When Using: lenient and lenient_phrases

Pages 1 and 2 score highest.

This combination uses the lenient_phrases analyzer to match based off term order, then matches based off the lenient analyzer. Pages 1 and 2 are matches in both analyzers, while page 3 is a match in just one.

Combining analyzers like this can help score certain results higher while still allowing for a wider breadth of search results.

lenient_phrases is a supporting analyzer. If you use it, you must also use lenient.

When Using: exact_match

Page 1 scores the highest. Pages 2 and 3 score the same.

This analyzer does not perform stemming, which means "food" and "foods" in pages 1 and 2 are considered distinct terms. This analyzer also considers term order, meaning page 1 is a more exact match than page 3.

exact_match is best used when you want to show matches that are exactly the same as what your customer types as a search term. This analyzer is not recommended on its own if you want search results to have more leeway.

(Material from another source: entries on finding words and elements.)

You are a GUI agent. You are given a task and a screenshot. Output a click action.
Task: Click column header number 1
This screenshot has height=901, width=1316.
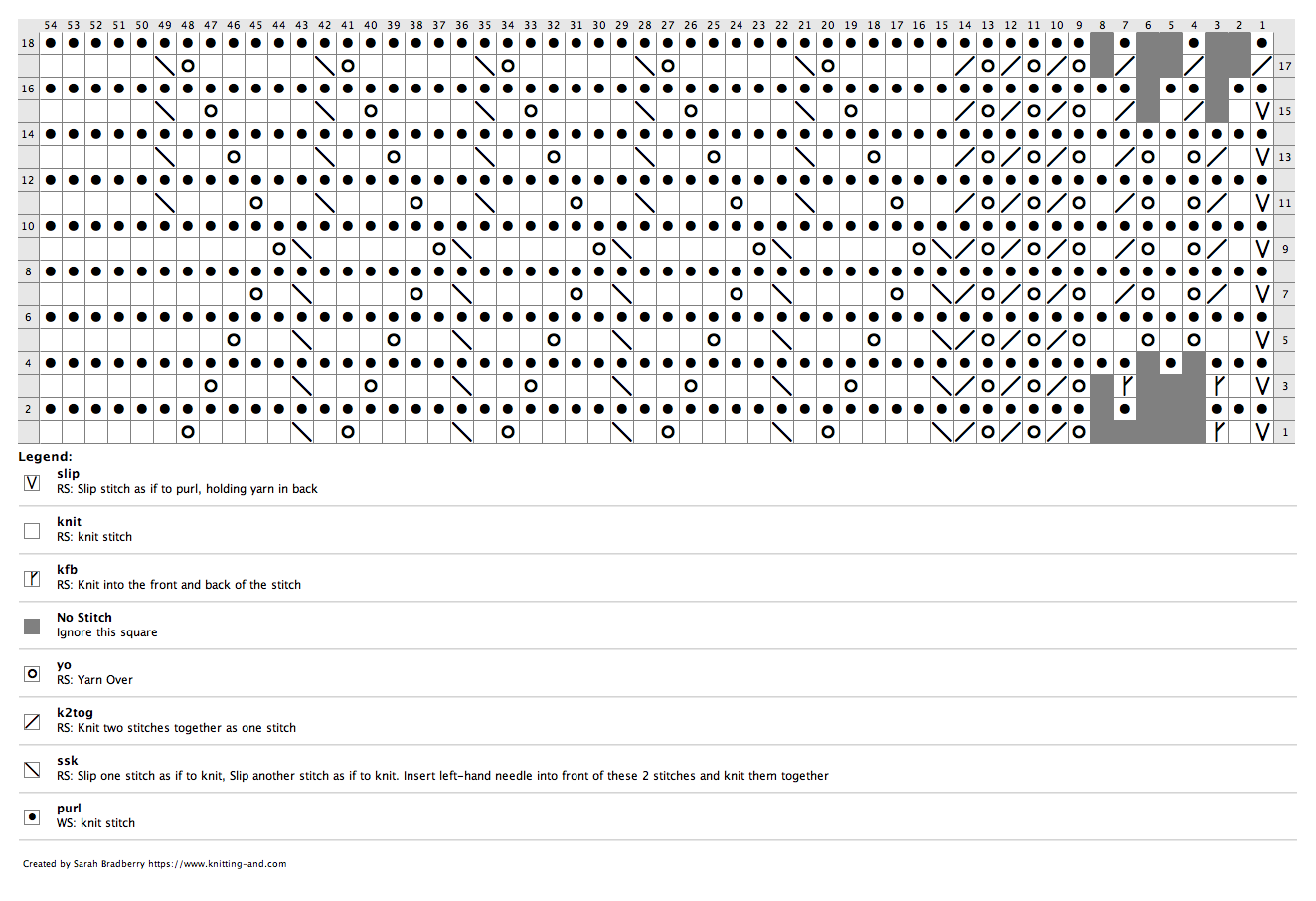(x=1262, y=25)
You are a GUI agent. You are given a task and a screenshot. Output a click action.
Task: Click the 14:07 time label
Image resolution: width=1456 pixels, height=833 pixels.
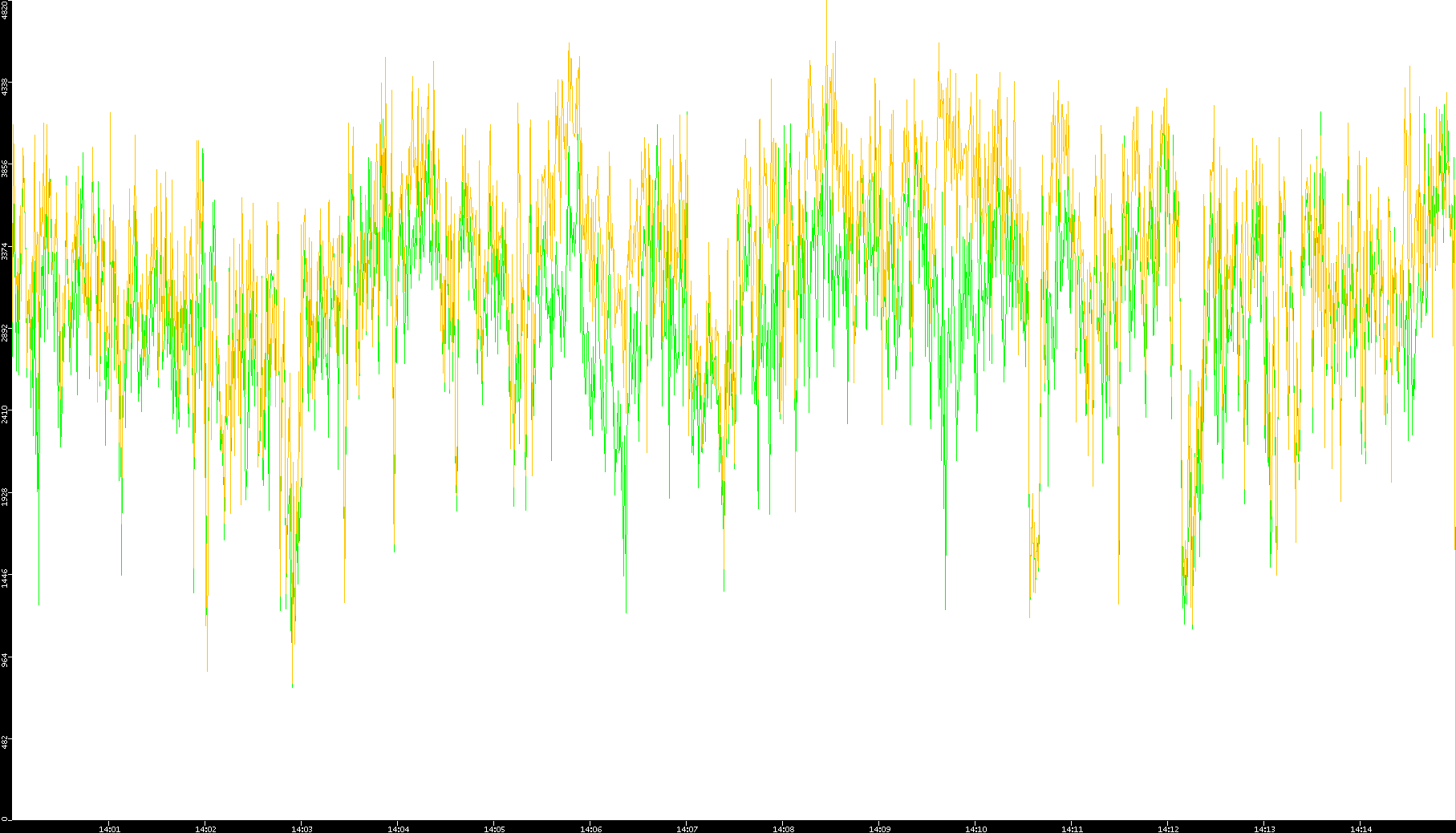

When Using: lenient and exact_match

Page 1 scores the highest. Pages 2 and 3 score the same.

This combination uses the exact_match analyzer to look for exact matches, then matches off the lenient analyzer. Page 1 is a match for both analyzers, while pages 2 and 3 are matches in just one.

When Using: lenient, exact_match, and lenient_phrases

Page 1 scores the highest. Page 2 scores the second highest. Page 3 scores the lowest.

Like previous combination examples, results are scored by how many analyzers match. In this case, page 1 matches all three analyzers because it is an exact term match with exact term ordering. Page 2 scores behind this because the need for stemming prevents a match with exact_match. Page 3 scores lowest because of the need for stemming and because the term order prevents a match with lenient_phrases.